[RECORD SET Boundary: Start]
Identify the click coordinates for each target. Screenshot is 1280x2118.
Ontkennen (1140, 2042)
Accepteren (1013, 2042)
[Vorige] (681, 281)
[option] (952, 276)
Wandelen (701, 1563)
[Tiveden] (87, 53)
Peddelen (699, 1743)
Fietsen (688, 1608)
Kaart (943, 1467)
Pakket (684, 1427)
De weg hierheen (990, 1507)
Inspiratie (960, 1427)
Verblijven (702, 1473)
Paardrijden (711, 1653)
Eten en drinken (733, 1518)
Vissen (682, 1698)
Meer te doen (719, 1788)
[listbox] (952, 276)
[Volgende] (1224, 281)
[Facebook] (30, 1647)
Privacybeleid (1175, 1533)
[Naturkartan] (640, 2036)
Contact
[RECORD SET Boundary: End]
EXERCISE GOAL:
Beginning with the line that contains "Meer te doen (719, 1788)", return every line through the end of the data above, exactly as written.

FINAL ANSWER:
Meer te doen (719, 1788)
[listbox] (952, 276)
[Volgende] (1224, 281)
[Facebook] (30, 1647)
Privacybeleid (1175, 1533)
[Naturkartan] (640, 2036)
Contact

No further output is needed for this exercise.